§ **INFORMATION PROVIDED**:
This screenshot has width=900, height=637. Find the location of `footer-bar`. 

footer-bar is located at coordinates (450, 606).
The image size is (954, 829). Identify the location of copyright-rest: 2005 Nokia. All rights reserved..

...

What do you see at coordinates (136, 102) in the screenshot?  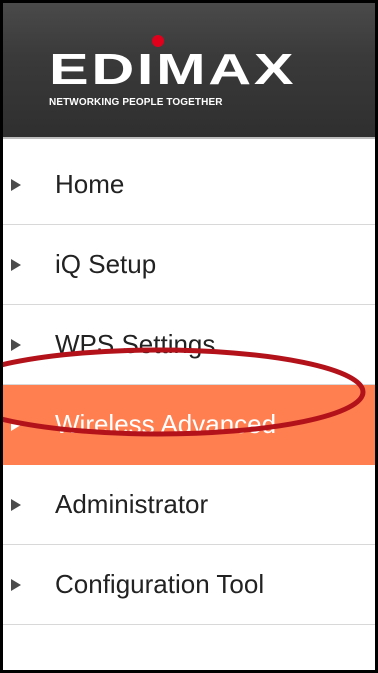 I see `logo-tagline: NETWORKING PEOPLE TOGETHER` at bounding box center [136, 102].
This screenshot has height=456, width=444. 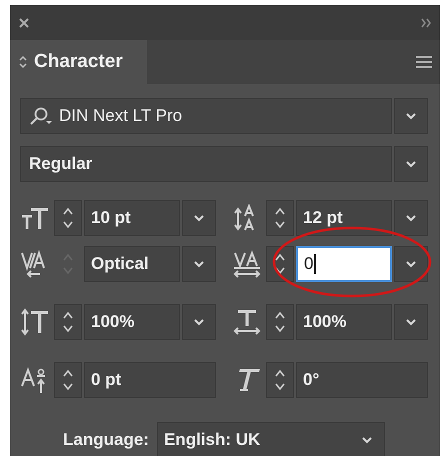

§ **AIM OF THE EXERCISE**:
Reproduce verbatim the lines from the line with "This screenshot has width=900, height=637." up to and including the line with "The image size".

§ **OUTPUT OF THE TASK**:
This screenshot has width=900, height=637. Find the location of `footer-bar`. 

footer-bar is located at coordinates (450, 606).
The image size is (954, 829). Identify the location of copyright-rest: 2005 Nokia. All rights reserved..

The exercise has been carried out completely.